DCGAN Lab

Preparing source files

In your working directory,

unzip the celeba_crop_5k.zip [33MB] into celeba_crop_5k subdirectory.
It contains 5000 128x128 images;
unzip the scripts3Xst.zip [1.7kB] archive.
It contains the main dcgan3X.py script which we will work with
and helper files fid_score.py, inception.py and CelebaA annotations file list_attr_celeba.txt.

So the structure should look as follows:

work_dir
+---celeba_crop_5k
¦ +--- 000001_crop.jpg
¦ +--- 000002_crop.jpg
¦ ¦
¦ +--- 006496_crop.jpg
¦
+---dcgan3X.py
+---fid_score.py
+---inception.py
+---list_attr_celeba.txt

Introduction

The purpose of this lab is to program a standard DCGAN [1]. You will work with a precoded DCGAN script that contains 4 tasks. The tasks are to program the appropriate functions so that the script works as whole and generates fake images. DCGAN learns on 5000 images from the well-known CelebA face photo dataset [2]. The structure of the script is standard for GAN learning. It consists of the following blocks:

Data pipeline <--- TASK 1
Generator specifications <--- TASK 2
Discriminator specifications <--- TASK 3
Specification of loss functions <--- TASK 4
Optimizer settings
Training loop
Progress reporting

[1] - https://arxiv.org/abs/1511.06434
[2] - https://mmlab.ie.cuhk.edu.hk/projects/CelebA.html

Submission

During lab we go through the script and you will gradually work on the tasks. Each task has attached its testing function to let you know if corresponding code works properly. If it is so, solving the task is awarded by points. They sums to 100 points.

To evaluate your HW, send a script for automatic evaluation (AE). It must be named dcgan3X.py. AE will run the same test functions you already have in the script. You must score 80 or more points for the HW to pass.

Data pipeline

A data pipeline ensures flow of learning data. We use the standard PyTorch template given by a combination of PyTorch Dataset and DataLoader classes [1]. We customize the Dataset class for our needs - class CustomImageDataset.
CustomImageDataset class must contain the __len__ and __getitem__ methods in addtion to the standard initialization __init__ method.

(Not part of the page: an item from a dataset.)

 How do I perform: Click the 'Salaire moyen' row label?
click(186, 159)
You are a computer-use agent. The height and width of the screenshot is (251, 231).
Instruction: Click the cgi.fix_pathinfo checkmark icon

The first one specifies the number of items in the db (5000 in our case) and __getitem__ returns the corresponding image based on the input index. Images in celeba_crop_5k directory are in 128x128 resolution. In the preprocessing part of the __getitem__ method we reshape them to 64x64 resolution to make the network's processing computationally easier. We use the pillow library whose ToPILimage method returns the image as a tensor after reading it from the file. The images are in the standard RBG format so the corresponding tensor is 3 x 64 x 64 in the range of integer values 0 to 255.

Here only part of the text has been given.